Southwest Airlines is expanding service between New Mexico's largest city and Austin, Texas.

The airline has announced that flights between Albuquerque and Austin will be offered daily starting Aug. 6. Currently, only weekend options are available.

Albuquerque Mayor Tim Keller said daily, non-stop service between the two cities will open new doors for economic development and tourism with what he called the live music capital of the world.

City officials also pointed to consistent growth at the Albuquerque International Sunport. In 2018, the airport had an increase in passenger traffic of nearly 8 percent.

Last month, the airport announced service to Chihuahua, Mexico.

Exhibit On Us Latina 'Cholas' Set To Open In New Mexico – Associated Press

A national Hispanic center in New Mexico is hosting a unique art exhibit on the chola — the working class, Mexican-American urban female often associated with gangs.

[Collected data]
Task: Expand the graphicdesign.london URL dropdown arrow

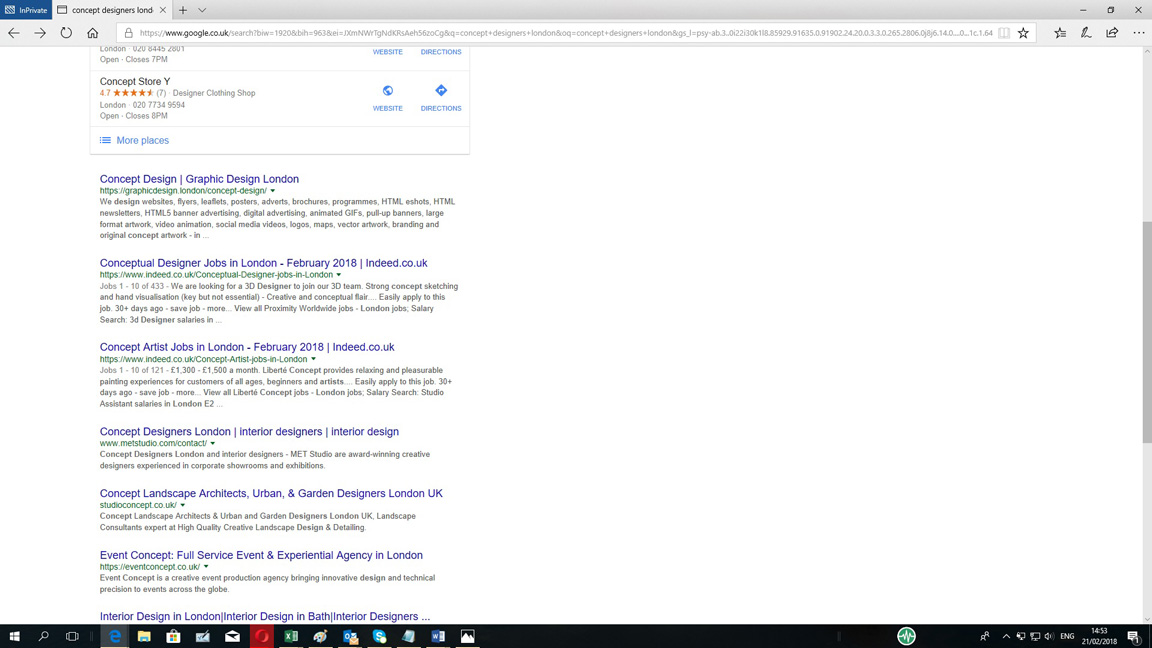Action: click(273, 191)
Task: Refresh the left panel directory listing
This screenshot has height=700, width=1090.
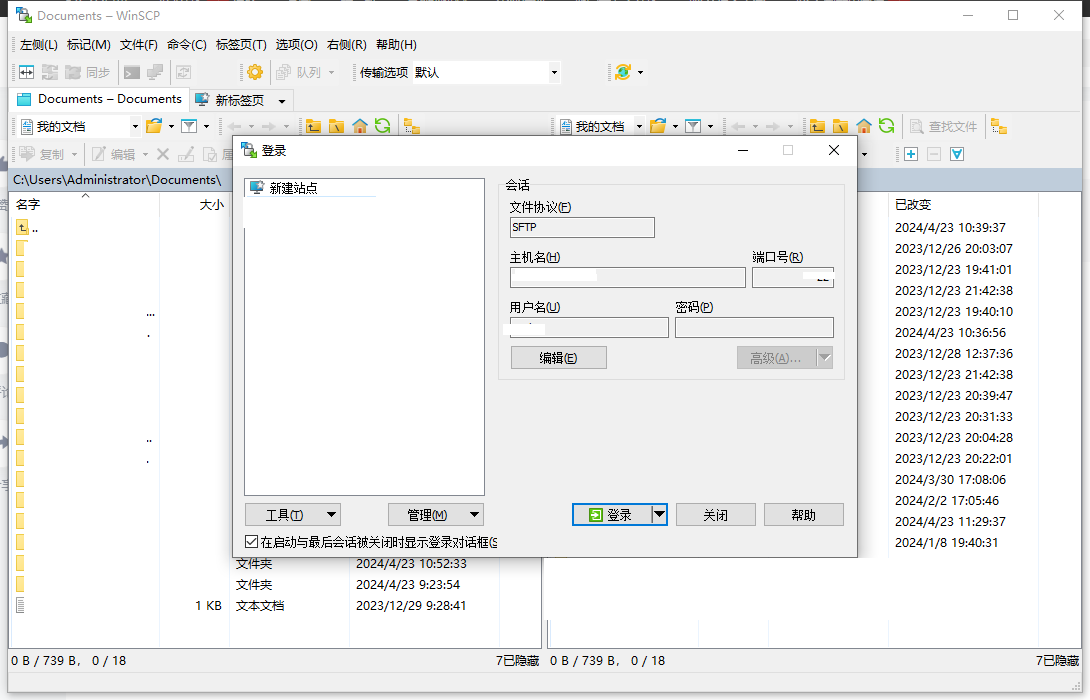Action: (382, 126)
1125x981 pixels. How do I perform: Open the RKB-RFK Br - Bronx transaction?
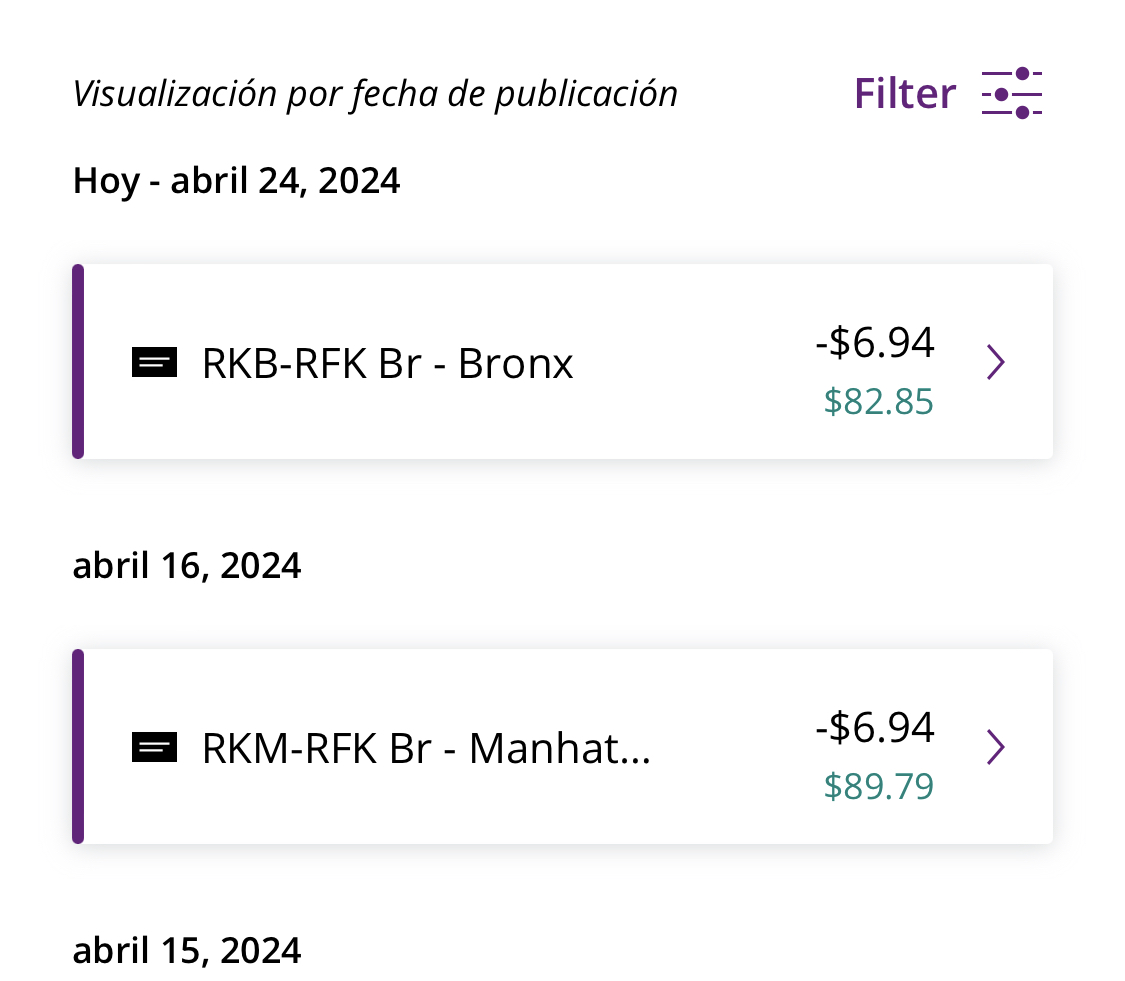[x=387, y=363]
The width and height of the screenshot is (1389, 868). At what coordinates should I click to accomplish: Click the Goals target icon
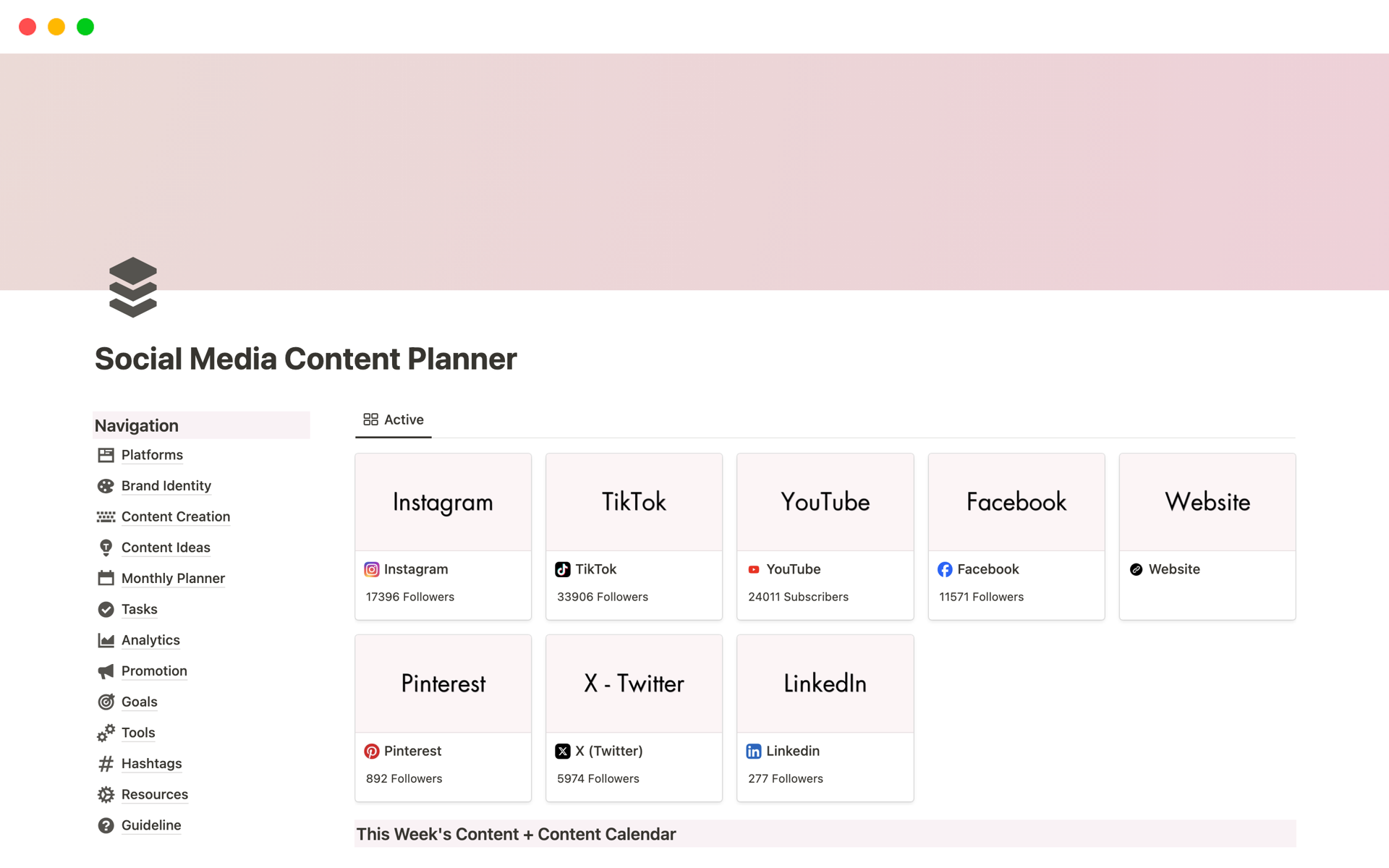click(106, 702)
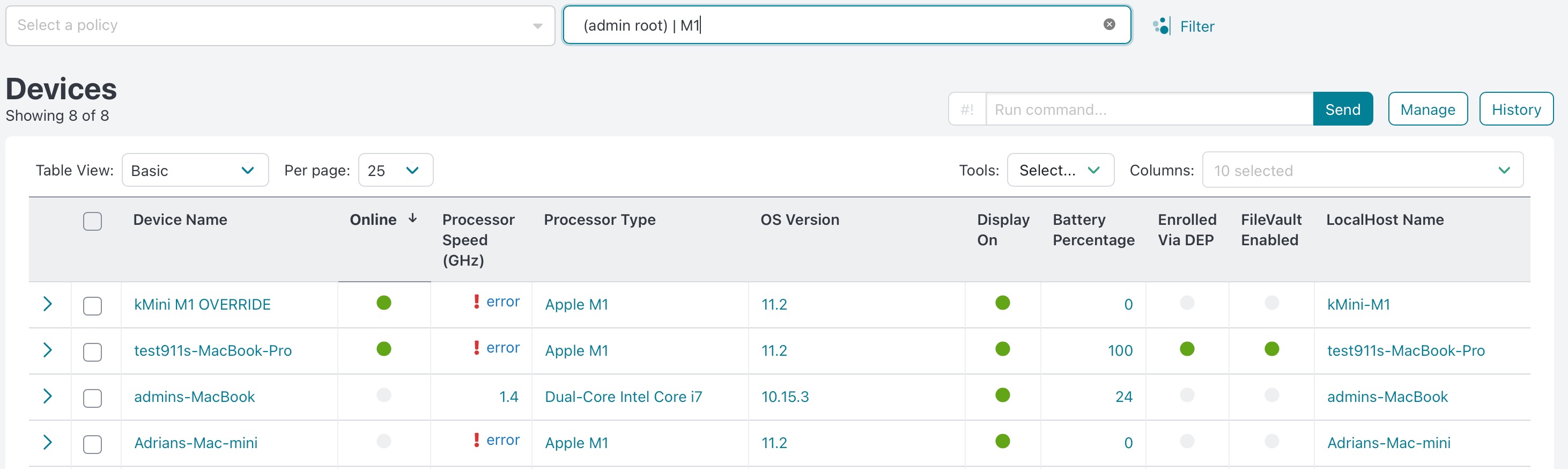Image resolution: width=1568 pixels, height=469 pixels.
Task: Sort by the Device Name column header
Action: (180, 220)
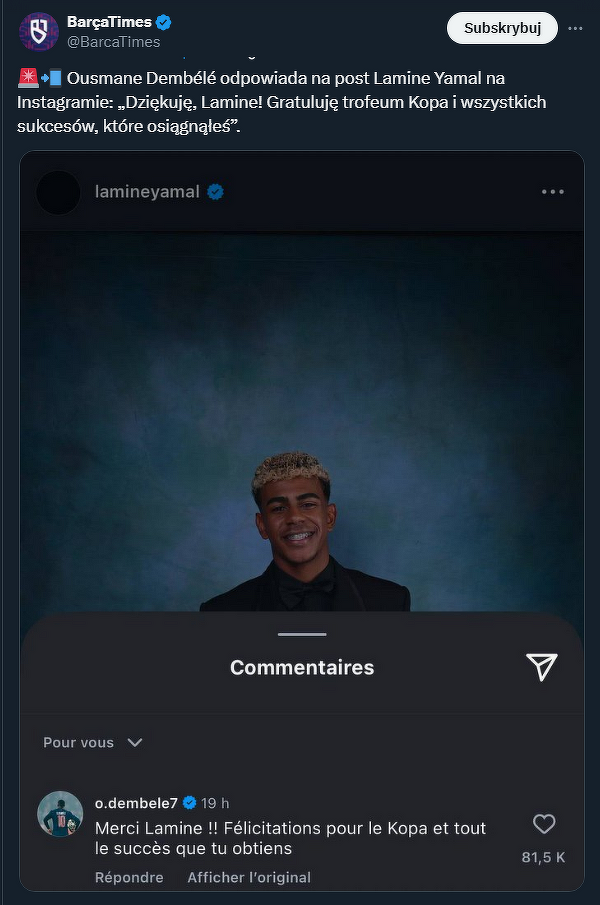
Task: Like Dembélé's comment with the heart icon
Action: click(x=543, y=824)
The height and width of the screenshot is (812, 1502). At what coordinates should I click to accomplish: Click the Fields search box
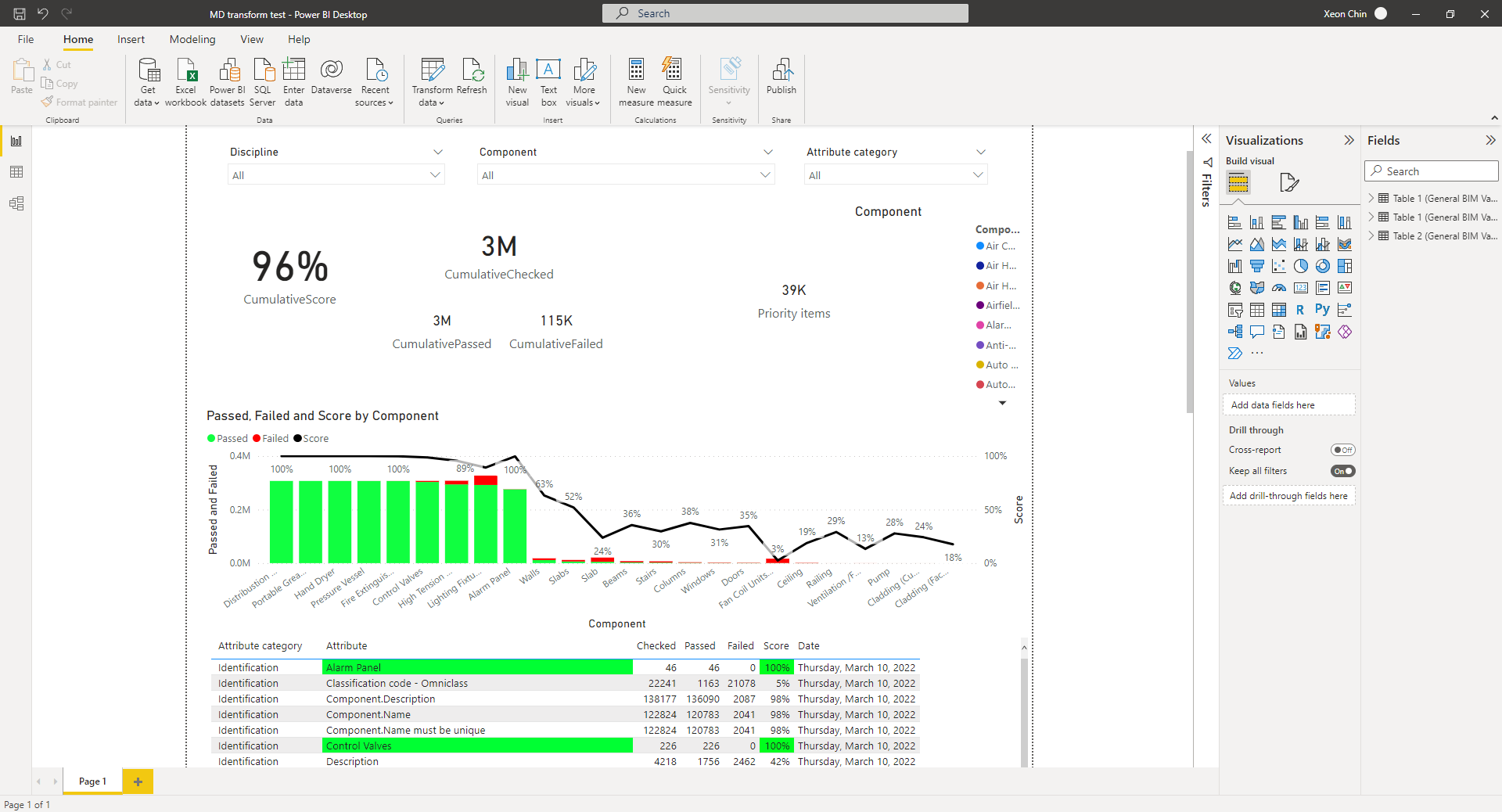click(x=1432, y=171)
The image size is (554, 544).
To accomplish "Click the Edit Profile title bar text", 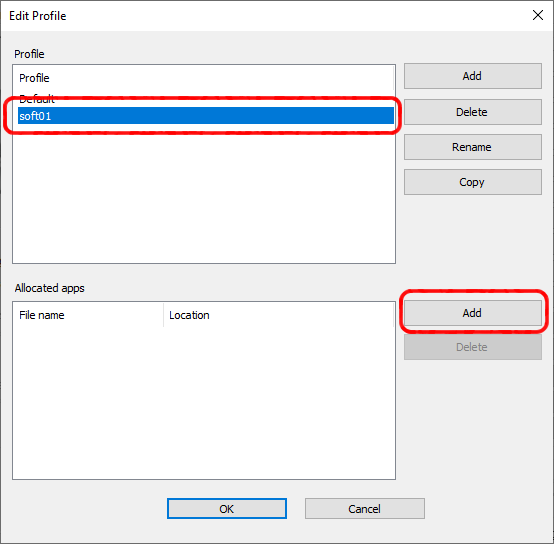I will (x=37, y=16).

◆ **Tasks**:
**1.** Using the news excerpt, decide whether each statement agrees with it: (a) Southwest's flights between Albuquerque and Austin currently run only on weekends; (b) passenger traffic at the Albuquerque International Sunport rose by more than 10 percent in 2018; (c) last month the airport announced service to Chihuahua, Mexico. Answer yes or no for each and quote the deciding words.
**2.** Reproduce the news excerpt word for word from "Southwest Airlines is" to "of the world.".
The collected data are separate material and stand apart from the news excerpt.

◆ **Task-by-task results**:
**1.**
(a) Yes: "Currently, only weekend options are available."
(b) No: "In 2018, the airport had an increase in passenger traffic of nearly 8 percent."
(c) Yes: "Last month, the airport announced service to Chihuahua, Mexico."

**2.**
Southwest Airlines is expanding service between New Mexico's largest city and Austin, Texas.

The airline has announced that flights between Albuquerque and Austin will be offered daily starting Aug. 6. Currently, only weekend options are available.

Albuquerque Mayor Tim Keller said daily, non-stop service between the two cities will open new doors for economic development and tourism with what he called the live music capital of the world.